Shamrock7r
Member
My referencing the "policework is dangerous" arguments in the topic is specifically calling out people who use it alongside the war on cops bullshit to state that cops should be immune from scrutiny or should be given more leeway when they kill people because they have more to fear, and believe me, THIS IS A COMMON THING.
Policework is dangerous, but it's not as dangerous as police are trained to believe it is, to the point that they go on the job psychologically ready to be terrified for their lives and shoot to kill first.
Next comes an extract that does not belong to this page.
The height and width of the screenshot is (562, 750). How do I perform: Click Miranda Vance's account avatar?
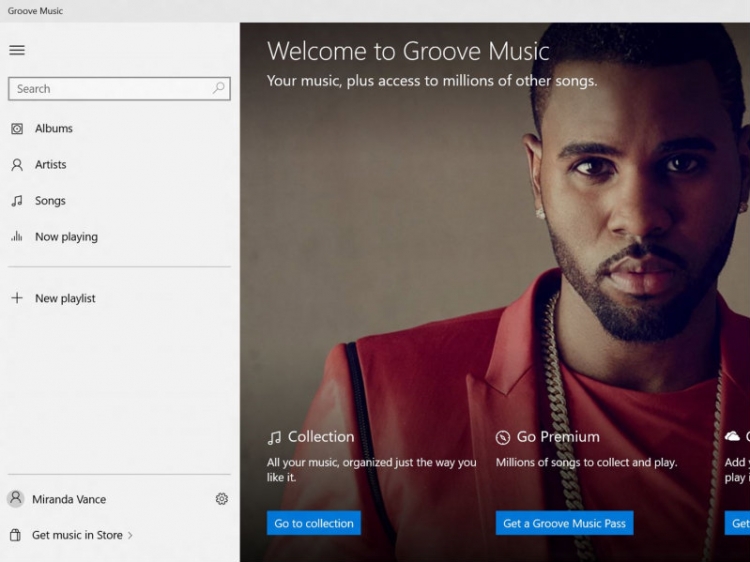click(16, 499)
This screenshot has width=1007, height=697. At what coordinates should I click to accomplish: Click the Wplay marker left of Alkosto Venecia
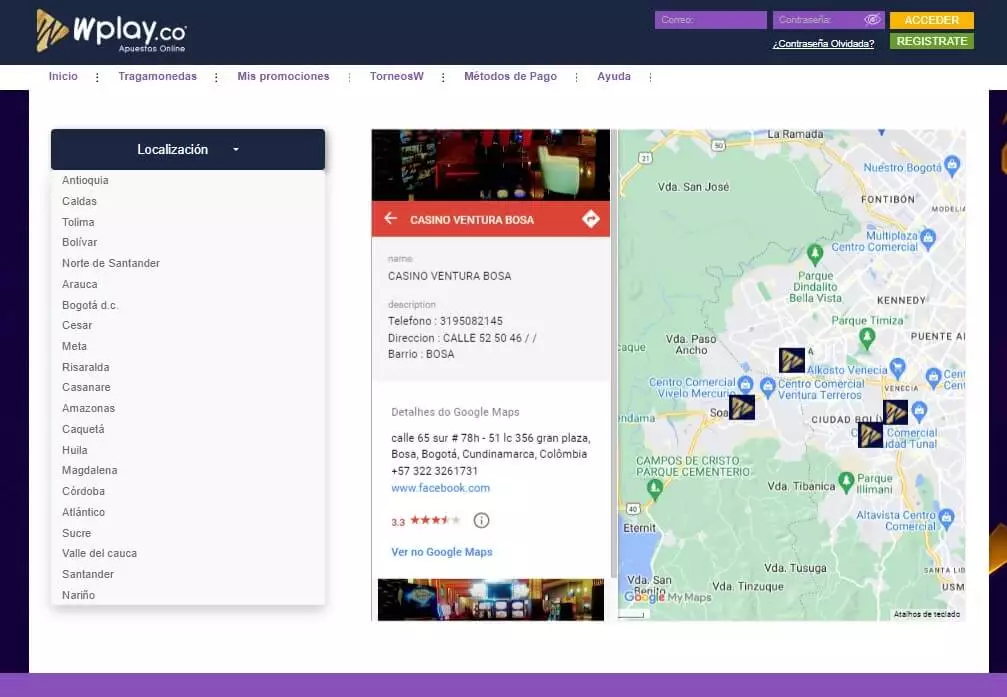792,360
It's been getting less dangerous.
It isn't dangerous enough for cops to shoot first, ask questions later, to be afraid of black, Hispanic, and mentally ill civilians like Jason Harrison, to see black children as older and more dangerous and responsible than they are, nor is it dangerous enough for wide-eyed, scared out of their wits, Barney Fife fucks like this to hold up a gun in a wide-eyed frenzy like he's facing his last stand.
Now, currently, or at least as of 2014, the CDC did not have the funding to log non-fatal violence statistics, and kept to fatalities to cut costs.
The Bureau of Justice Statistics on firearm violence from 1993 to 2011 indicates nonfatal firearm crimes declined 69%, from 1.5 million victimizations in 1993 to 467,300 victimizations in 2011, 90% of nonfatal firearm victimizations were committed with a handgun, but only about 61% of nonfatal firearm violence was reported to the police in 2007-11. This document has all the statistics you could possibly want, except violence against police specifically. "It shows a decline, from an average of about 22,000 nonfatal shootings in 2002, to roughly 12,000 a year from 2007 to 2011, according to a Department of Justice statistician. But over the same time period, CDC estimates show that the number of Americans coming to hospitals with nonfatal, violent gun injuries has actually gone up: from an estimated 37,321 nonfatal gunshot injuries in 2002 to 55,544 in 2011. These numbers include only injuries caused by violent assault, not accidents, self-inflicted injuries, or shootings by police."
The data is all over the place.
This article goes into more depth on why nobody is keeping better track of non-fatal statistics. "The CDC numbers are based on a representative sample of 63 hospitals nationwide, and the margin of error for each estimate is very large. The CDC's best guess for the number of nonfatal intentional shootings in 2012 is somewhere between 27,000 and 91,000" and "the number of people injured by gunshot wounds has held steady over the past decade".
I'll keep trying to find statistics on non-fatal shootings toward police, but my guess based on all this is: I won't find much.
I don't disagree with anything you said here.